Optimal result - the default parameter number of neighbors (n_neighbors) of the K nearest neighbor algorithm is 1. The execution
results are as follows:

最优:-19.497828658536584 使用{
    
    'n_neighbors': 1}
-19.497828658536584 {
    
    'n_neighbors': 1}
-19.97798367208672 {
    
    'n_neighbors': 3}
-21.270966658536583 {
    
    'n_neighbors': 5}
-21.577291737182684 {
    
    'n_neighbors': 7}
-21.00107515055706 {
    
    'n_neighbors': 9}
-21.490306228582945 {
    
    'n_neighbors': 11}
-21.26853270313177 {
    
    'n_neighbors': 13}
-21.96809222222222 {
    
    'n_neighbors': 15}
-23.506900689142622 {
    
    'n_neighbors': 19}
-24.240302870416464 {
    
    'n_neighbors': 21}

Determine the final model

We have decided to use the extreme random tree (ET) algorithm to generate the model.

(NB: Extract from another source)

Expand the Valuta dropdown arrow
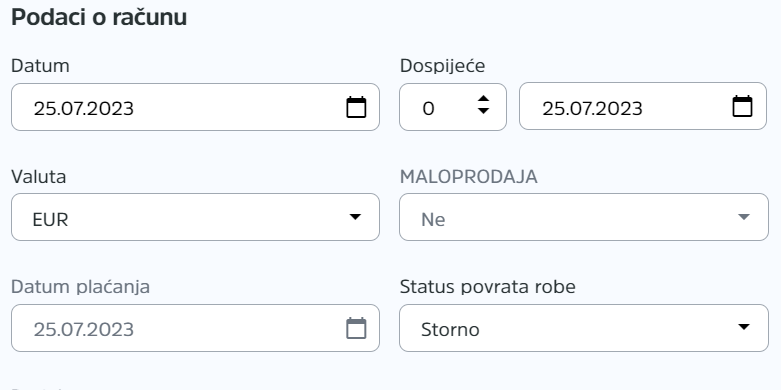This screenshot has height=390, width=781. 355,217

Next, we will train the algorithm and generate the model, and calculate the accuracy of the model. code show as below:

#训练模型

caler = StandardScaler().fit(X_train)
rescaledX = scaler.transform(X_train)
gbr = ExtraTreeRegressor()
gbr.fit(X=rescaledX,y=Y_train)
#评估算法模型

rescaledX_validation = scaler.transform(X_validation)
predictions = gbr.predict(rescaledX_validation)
print(mean_squared_error(Y_validation,predictions))

The execution results are as follows:

14.392352941176469

This project example completes a complete machine learning project starting from problem definition to final model generation. Through this project, I understood the template of the machine learning project introduced in the previous section , as well as the entire process of building a machine learning model.